_Stored dataset items_:
□ □ □ □ □

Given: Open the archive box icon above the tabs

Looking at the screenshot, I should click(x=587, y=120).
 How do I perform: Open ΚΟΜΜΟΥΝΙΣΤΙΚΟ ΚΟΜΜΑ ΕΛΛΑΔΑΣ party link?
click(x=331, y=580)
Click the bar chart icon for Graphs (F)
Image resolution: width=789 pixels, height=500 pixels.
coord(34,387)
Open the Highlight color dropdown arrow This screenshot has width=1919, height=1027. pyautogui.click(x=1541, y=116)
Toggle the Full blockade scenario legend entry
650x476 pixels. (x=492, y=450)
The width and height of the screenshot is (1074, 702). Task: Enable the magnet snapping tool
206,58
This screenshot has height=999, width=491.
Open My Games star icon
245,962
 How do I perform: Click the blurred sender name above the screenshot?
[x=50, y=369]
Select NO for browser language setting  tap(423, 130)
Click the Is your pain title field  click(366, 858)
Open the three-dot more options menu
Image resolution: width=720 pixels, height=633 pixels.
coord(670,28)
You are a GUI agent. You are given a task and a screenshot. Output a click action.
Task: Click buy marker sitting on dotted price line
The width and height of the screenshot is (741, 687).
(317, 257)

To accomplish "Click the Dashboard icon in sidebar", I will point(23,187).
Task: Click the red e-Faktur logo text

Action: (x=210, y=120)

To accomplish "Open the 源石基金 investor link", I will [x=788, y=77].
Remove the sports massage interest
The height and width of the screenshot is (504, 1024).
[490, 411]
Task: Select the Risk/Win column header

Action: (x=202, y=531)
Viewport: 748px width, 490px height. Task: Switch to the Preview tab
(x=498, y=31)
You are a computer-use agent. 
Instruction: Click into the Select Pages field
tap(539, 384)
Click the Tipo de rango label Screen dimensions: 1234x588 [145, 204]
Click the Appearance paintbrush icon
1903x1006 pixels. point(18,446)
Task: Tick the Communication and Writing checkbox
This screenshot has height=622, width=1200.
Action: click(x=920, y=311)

□ □ □ □ □

_Exercise brief_: What are the lines from the one with "Select NO for" through the end of the entries? Give them again exactly, both end lines included.

_Result of this exercise_:
Select NO for browser language setting  tap(423, 130)
Click the Is your pain title field  click(366, 858)
Open the three-dot more options menu
Image resolution: width=720 pixels, height=633 pixels.
coord(670,28)
You are a GUI agent. You are given a task and a screenshot. Output a click action.
Task: Click buy marker sitting on dotted price line
The width and height of the screenshot is (741, 687).
(317, 257)

To accomplish "Click the Dashboard icon in sidebar", I will point(23,187).
Task: Click the red e-Faktur logo text

Action: (x=210, y=120)

To accomplish "Open the 源石基金 investor link", I will [x=788, y=77].
Remove the sports massage interest
The height and width of the screenshot is (504, 1024).
[490, 411]
Task: Select the Risk/Win column header

Action: (x=202, y=531)
Viewport: 748px width, 490px height. Task: Switch to the Preview tab
(x=498, y=31)
You are a computer-use agent. 
Instruction: Click into the Select Pages field
tap(539, 384)
Click the Tipo de rango label Screen dimensions: 1234x588 [145, 204]
Click the Appearance paintbrush icon
1903x1006 pixels. point(18,446)
Task: Tick the Communication and Writing checkbox
This screenshot has height=622, width=1200.
Action: click(x=920, y=311)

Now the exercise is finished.